● INSTRUCTIONS FOR THE TASK:
Word for word, copy the line containing "Task: Click the Name on card field" and each line after it in the records below, ending with the last line.

(Data extracted from a collection)
+===+

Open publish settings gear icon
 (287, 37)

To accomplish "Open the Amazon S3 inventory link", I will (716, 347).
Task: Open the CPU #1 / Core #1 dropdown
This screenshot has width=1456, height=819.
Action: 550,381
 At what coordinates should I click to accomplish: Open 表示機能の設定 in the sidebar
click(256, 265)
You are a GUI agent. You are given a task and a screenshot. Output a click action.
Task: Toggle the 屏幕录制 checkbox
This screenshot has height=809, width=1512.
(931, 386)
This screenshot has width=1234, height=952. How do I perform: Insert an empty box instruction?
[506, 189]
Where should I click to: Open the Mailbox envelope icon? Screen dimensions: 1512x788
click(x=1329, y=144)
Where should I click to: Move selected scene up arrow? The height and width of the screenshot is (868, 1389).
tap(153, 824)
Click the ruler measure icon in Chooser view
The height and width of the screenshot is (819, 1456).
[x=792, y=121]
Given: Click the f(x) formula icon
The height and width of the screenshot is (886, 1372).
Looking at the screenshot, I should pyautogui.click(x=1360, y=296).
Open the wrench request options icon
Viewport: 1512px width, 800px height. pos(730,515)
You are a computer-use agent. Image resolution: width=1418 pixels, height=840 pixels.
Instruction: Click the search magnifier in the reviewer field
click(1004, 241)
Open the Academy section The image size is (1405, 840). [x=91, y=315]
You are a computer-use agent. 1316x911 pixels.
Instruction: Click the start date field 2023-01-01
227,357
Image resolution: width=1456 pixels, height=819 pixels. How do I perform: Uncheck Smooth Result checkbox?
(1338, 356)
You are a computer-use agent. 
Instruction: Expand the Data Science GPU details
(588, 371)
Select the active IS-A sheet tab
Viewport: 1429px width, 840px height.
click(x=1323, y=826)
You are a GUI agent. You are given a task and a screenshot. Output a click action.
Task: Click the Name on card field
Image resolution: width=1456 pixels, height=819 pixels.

+===+

● SOLUTION:
Task: Click the Name on card field
Image resolution: width=1456 pixels, height=819 pixels.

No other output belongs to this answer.